TASK BRIEF
Each line of the entries, from the first to the line containing "Switch to the Marketplace", is to be transcribed exactly as it stands; include no other lines.

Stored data
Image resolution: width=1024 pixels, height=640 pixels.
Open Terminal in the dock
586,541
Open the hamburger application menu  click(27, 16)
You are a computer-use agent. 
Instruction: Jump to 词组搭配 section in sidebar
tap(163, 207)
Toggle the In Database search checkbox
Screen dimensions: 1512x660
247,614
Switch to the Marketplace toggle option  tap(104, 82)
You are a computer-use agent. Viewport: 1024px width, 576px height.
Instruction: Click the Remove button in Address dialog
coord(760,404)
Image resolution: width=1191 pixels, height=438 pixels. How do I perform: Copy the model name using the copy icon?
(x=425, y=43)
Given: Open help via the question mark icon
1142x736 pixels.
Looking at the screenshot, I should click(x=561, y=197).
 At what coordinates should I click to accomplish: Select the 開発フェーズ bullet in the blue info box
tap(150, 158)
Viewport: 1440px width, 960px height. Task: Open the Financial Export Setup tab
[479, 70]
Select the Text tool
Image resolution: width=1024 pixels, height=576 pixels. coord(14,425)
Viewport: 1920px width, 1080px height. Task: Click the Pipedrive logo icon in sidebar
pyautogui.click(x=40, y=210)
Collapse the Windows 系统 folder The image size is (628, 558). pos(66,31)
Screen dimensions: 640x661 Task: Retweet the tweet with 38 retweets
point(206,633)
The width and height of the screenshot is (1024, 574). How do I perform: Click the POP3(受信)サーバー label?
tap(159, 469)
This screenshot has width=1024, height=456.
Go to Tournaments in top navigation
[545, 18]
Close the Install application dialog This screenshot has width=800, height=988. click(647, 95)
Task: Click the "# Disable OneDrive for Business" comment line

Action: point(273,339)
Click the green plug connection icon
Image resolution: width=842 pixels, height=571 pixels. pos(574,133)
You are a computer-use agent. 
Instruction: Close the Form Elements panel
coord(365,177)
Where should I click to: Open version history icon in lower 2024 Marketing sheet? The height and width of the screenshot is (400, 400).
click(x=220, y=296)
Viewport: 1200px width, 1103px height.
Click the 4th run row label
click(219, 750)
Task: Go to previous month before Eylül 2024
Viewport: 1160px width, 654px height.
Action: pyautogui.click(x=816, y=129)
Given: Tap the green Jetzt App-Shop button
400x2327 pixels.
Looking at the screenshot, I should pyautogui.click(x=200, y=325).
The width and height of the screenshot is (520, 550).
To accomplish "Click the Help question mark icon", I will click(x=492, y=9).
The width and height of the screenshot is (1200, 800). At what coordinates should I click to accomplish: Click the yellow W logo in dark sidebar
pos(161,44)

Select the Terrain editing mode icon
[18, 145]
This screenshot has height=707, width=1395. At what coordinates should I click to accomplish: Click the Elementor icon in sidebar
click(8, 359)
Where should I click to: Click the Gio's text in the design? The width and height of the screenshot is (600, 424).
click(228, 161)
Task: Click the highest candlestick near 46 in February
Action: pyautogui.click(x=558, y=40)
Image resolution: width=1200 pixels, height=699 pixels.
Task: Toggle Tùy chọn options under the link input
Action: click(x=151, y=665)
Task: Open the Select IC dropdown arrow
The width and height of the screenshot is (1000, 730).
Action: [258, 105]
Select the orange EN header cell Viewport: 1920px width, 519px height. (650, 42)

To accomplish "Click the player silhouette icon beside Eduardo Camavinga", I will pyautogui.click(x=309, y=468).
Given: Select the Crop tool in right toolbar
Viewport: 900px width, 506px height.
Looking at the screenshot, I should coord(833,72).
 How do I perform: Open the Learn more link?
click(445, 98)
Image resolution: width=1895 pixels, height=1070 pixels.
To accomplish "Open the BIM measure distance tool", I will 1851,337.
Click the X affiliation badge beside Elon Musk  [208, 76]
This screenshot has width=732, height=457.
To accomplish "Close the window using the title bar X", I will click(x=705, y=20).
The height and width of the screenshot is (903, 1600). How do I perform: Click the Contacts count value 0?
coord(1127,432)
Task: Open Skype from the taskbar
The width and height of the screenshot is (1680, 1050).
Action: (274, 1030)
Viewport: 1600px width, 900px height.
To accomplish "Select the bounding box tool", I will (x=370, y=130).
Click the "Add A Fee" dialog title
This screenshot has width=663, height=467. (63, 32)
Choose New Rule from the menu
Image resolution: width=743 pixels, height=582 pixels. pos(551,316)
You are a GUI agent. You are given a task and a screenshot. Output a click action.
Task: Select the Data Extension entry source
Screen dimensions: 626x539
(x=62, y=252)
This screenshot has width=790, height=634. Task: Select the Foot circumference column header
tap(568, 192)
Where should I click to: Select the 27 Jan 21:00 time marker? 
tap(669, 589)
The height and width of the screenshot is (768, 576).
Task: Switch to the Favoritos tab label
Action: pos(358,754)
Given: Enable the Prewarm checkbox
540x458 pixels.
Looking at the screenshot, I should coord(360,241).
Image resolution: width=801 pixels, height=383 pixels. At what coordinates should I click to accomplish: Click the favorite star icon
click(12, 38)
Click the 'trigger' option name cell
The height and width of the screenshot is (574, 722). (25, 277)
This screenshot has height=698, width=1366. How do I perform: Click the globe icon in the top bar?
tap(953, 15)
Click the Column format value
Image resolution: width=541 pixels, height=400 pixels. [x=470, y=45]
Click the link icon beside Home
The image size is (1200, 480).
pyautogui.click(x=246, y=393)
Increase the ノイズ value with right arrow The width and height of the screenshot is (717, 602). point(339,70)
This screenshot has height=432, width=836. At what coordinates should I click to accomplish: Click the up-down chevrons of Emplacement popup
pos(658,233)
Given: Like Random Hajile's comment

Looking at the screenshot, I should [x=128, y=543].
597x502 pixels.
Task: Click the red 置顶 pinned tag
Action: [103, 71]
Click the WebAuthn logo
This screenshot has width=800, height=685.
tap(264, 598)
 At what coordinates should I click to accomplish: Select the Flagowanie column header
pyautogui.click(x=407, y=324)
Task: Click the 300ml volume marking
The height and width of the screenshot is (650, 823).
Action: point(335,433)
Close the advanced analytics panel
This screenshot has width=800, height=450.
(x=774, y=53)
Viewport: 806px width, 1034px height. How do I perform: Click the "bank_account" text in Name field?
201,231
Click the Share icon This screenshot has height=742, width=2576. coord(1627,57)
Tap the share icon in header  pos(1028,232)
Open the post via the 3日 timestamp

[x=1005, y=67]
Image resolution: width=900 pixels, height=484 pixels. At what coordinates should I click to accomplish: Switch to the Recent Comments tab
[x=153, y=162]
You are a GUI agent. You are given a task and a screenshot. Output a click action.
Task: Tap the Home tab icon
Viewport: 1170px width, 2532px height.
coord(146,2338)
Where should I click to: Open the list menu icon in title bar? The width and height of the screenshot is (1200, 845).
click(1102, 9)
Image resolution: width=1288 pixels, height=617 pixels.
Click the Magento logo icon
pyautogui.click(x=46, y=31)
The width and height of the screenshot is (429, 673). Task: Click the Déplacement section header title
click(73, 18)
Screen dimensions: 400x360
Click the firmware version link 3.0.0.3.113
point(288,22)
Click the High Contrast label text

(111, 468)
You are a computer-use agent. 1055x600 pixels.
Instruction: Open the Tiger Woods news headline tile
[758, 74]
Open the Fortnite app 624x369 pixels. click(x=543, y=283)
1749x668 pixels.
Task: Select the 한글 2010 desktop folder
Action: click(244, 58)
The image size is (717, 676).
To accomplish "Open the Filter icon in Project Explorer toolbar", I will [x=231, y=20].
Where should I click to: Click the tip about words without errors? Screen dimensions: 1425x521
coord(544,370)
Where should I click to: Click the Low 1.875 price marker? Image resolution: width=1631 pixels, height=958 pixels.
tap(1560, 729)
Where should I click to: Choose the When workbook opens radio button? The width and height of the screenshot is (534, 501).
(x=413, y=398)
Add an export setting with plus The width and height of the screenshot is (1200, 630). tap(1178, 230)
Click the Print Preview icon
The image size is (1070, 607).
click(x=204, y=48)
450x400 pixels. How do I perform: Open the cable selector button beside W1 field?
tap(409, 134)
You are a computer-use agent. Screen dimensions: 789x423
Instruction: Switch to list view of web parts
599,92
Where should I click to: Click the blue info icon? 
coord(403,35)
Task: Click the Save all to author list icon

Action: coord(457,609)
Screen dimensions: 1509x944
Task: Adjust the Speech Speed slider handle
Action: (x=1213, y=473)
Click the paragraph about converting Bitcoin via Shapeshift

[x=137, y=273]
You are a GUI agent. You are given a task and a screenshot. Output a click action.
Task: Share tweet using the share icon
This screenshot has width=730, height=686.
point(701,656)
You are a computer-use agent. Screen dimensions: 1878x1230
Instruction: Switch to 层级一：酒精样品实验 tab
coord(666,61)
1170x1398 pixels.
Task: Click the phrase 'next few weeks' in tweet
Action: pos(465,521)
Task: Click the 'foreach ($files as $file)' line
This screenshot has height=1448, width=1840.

SOLUTION FOR THIS TASK
Image resolution: width=1024 pixels, height=640 pixels.
Open Terminal in the dock
586,541
Open the hamburger application menu  click(27, 16)
You are a computer-use agent. 
Instruction: Jump to 词组搭配 section in sidebar
tap(163, 207)
Toggle the In Database search checkbox
Screen dimensions: 1512x660
247,614
Switch to the Marketplace toggle option  tap(104, 82)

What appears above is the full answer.